ILLINOIS V. MICHIGAN, 409 U. S. 36 (1972)

409 U. S. 36

U.S. Supreme Court

Illinois v. Michigan, 409 U.S. 36 (1972)

Illinois v. Michigan

No. 57, Orig.

Decided October 24,1972

409 U.S. 36

ON MOTION FOR LEAVE TO FILE BILL OF COMPLAINT

Syllabus

The failure of the State of Illinois to petition for a writ of certiorari with respect to an adverse Michigan Supreme Court decision in a case to which Illinois was a party "vindicat[ing] . . . grievances of particular individuals" precludes recourse to this Court's original jurisdiction as an alternative to normal appellate review.

Motion denied. See 386 Mich. 474, 192 N.W.2d 242.

PER CURIAM.

The State of Illinois moved to file its bill of complaint in this case on the theory that a "reciprocal treaty" between the States of Illinois and Michigan was violated by a decision of the Supreme Court of the State of Michigan which allowed recovery by two injured workmen against an Illinois reinsurance company. Federoff v. Ewing, 386 Mich. 474, 192 N.W.2d 242 (1971). It claims that such an agreement arose when the two States enacted the Uniform Insurers Liquidation Act, which contains certain reciprocal features, and that the agreement has the dignity of an interstate compact. *

The State of Illinois was a party to the case decided by the Supreme Court of Michigan through the person of the Director of Insurance of the State of Illinois, who was the liquidator of the workmen's compensation insurer, Highway Insurance Co. It was the imposition of clubjuris

Page 409 U. S. 37

liability upon that company's reinsurer which Illinois claims was inappropriate under the uniform act. Review of the Michigan decision should have been sought in that case by means of a petition for writ of certiorari.

It is now too late for any such petition for certiorari to be filed. But original jurisdiction of the Court is not an alternative to the redress of grievances which could have been sought in the normal appellate process if the remedy had been timely sought.

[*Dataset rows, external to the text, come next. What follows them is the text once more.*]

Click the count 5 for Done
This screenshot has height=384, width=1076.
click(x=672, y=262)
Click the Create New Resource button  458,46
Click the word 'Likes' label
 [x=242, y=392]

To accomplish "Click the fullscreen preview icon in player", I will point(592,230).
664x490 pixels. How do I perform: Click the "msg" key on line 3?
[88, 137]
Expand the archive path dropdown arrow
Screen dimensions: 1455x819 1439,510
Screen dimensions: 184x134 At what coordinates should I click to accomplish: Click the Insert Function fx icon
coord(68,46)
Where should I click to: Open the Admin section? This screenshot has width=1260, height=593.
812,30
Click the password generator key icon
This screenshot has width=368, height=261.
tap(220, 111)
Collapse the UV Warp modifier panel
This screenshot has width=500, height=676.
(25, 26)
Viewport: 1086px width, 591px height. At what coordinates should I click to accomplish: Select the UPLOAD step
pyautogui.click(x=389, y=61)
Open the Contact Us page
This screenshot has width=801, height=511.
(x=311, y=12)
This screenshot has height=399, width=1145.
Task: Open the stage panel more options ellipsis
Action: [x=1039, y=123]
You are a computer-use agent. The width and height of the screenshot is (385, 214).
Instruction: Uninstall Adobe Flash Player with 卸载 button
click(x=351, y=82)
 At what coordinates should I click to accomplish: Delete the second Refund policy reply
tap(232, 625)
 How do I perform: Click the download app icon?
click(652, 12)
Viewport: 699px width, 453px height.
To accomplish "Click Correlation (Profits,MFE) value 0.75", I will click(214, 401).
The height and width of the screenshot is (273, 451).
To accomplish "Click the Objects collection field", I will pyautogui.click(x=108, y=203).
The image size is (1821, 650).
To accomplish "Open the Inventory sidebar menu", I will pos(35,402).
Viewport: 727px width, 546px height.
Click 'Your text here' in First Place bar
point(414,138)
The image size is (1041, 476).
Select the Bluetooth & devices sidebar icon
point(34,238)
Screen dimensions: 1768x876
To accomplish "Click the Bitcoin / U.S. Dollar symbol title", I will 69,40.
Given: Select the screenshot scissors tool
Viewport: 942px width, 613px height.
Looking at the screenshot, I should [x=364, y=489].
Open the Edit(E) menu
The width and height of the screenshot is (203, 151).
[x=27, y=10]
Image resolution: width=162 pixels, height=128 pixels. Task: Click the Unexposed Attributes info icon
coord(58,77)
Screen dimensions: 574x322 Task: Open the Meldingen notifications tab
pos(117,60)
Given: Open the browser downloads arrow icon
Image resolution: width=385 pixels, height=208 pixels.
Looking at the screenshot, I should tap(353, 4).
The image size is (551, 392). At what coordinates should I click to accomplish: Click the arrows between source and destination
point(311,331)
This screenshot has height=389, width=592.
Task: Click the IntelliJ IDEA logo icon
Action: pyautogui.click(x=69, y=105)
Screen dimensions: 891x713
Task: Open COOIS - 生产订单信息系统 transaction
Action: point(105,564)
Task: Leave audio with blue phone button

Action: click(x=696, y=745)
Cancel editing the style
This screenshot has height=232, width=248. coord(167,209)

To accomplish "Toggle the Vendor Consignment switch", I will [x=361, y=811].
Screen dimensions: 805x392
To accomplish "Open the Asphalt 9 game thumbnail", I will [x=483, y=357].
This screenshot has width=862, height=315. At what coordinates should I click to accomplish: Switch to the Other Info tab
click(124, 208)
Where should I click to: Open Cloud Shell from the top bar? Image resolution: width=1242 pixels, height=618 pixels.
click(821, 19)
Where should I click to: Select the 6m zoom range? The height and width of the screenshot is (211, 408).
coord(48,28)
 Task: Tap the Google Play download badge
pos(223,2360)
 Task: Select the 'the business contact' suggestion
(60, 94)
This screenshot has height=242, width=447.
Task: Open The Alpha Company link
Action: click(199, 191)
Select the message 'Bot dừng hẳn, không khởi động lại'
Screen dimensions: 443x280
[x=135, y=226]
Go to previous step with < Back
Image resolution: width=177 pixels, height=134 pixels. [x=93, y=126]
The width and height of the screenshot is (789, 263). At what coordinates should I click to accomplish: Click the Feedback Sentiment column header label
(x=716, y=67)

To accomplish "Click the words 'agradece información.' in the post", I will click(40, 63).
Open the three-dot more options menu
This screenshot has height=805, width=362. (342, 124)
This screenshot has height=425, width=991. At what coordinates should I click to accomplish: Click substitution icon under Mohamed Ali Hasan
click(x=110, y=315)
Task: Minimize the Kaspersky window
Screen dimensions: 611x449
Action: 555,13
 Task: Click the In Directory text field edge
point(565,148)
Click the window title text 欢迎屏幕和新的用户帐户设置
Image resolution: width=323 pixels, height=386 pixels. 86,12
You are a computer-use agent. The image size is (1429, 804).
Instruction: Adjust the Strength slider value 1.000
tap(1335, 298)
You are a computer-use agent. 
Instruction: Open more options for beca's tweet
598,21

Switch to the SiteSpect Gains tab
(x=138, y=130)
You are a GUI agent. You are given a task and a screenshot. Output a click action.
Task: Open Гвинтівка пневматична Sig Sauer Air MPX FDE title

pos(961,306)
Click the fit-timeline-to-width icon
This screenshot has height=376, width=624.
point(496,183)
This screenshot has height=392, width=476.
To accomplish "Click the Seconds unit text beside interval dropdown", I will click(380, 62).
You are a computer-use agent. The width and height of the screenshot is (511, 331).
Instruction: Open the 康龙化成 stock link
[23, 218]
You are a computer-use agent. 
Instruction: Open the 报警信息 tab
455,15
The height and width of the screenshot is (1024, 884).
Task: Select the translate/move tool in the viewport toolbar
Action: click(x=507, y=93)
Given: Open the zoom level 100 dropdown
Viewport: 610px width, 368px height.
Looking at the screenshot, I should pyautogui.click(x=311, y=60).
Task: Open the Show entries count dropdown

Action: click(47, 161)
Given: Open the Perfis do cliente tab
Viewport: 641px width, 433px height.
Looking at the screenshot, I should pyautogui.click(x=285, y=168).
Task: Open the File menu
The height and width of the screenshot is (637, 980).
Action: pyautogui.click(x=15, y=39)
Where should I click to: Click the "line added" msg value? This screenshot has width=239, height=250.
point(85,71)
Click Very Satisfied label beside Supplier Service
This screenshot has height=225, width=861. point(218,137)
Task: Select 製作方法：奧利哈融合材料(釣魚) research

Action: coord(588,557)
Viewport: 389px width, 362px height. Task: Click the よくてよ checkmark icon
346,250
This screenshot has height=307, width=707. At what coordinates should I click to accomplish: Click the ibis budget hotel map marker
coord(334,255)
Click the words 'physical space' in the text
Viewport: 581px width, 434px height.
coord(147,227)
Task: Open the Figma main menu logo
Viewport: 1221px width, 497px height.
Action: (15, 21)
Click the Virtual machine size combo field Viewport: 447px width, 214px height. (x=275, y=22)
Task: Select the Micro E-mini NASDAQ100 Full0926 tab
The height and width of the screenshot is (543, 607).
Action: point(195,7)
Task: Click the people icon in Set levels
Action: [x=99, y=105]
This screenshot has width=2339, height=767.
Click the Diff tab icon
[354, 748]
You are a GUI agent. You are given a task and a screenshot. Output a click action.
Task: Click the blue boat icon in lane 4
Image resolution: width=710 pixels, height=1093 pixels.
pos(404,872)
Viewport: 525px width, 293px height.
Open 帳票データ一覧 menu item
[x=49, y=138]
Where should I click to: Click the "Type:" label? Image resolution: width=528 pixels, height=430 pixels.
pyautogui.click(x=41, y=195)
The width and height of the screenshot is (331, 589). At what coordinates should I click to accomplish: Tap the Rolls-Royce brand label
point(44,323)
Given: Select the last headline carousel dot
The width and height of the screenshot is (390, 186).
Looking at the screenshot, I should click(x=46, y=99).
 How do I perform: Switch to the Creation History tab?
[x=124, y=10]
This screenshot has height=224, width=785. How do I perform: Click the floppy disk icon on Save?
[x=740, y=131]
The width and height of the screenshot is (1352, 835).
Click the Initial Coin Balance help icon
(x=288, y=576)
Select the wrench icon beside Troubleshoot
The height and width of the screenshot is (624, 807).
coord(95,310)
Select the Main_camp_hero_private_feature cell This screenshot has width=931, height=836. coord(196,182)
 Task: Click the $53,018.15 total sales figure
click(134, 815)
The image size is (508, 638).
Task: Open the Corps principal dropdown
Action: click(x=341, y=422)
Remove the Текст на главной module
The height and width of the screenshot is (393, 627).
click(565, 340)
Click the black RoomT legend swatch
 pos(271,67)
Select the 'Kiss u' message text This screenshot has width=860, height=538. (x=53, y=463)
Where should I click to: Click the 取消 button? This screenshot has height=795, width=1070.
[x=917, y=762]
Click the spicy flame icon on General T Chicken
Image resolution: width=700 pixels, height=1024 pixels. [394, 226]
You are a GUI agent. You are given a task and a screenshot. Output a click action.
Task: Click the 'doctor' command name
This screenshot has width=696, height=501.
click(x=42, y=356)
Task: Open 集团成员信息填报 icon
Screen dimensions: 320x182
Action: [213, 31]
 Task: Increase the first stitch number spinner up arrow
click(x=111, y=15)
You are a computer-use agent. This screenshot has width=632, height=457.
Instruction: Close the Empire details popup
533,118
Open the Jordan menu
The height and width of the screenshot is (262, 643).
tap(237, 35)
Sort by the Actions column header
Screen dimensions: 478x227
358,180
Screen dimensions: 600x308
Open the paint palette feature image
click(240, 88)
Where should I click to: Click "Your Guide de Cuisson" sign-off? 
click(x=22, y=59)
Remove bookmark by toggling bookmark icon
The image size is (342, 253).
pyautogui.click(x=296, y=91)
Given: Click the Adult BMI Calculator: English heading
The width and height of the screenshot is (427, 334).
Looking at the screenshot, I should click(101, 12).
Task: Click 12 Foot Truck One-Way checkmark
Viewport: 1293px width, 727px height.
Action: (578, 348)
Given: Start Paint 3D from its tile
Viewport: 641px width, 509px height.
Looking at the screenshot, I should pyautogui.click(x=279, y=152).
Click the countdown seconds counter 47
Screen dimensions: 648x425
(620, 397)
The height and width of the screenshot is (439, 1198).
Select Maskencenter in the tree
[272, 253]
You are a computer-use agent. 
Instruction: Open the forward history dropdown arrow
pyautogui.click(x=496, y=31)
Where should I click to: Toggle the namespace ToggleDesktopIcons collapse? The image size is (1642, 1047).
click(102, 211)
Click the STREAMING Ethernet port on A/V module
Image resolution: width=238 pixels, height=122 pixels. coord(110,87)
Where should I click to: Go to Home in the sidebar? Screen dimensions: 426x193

The problem presented is essentially one between private litigants, and, though the point now raised may not have been presented in the Michigan litigation, these controversies are recurring, and essentially not state concerns.

While the complaint, on its face is within our original, as well as our exclusive, jurisdiction, it seems apparent from the moving papers and the response that Illinois, though nominally a party, is here "in the vindication of the grievances of particular individuals." Louisiana v. Texas, 176 U. S. 1, 176 U. S. 16.

The motions to file briefs amici curiae by Jack Federoff, William F. Ewing, dba William Ewing Roofing Co., and John H. Shannon are granted.

The motion of the State of Illinois for leave to file a bill of complaint is denied.

* See generally Frankfurter & Landis, The Compact Clause of the Constitution -- a Study in Interstate Adjustments, 34 Yale L.J. 685 (1925); Engdahl, Characterization of Interstate Arrangements: When is a Compact not a Compact?, 64 Mich.L.Rev. 63 (1965); Note, At the Intersection of Jurisdiction and Choice of Law, 59 Calif.L.Rev. 1514 (1971).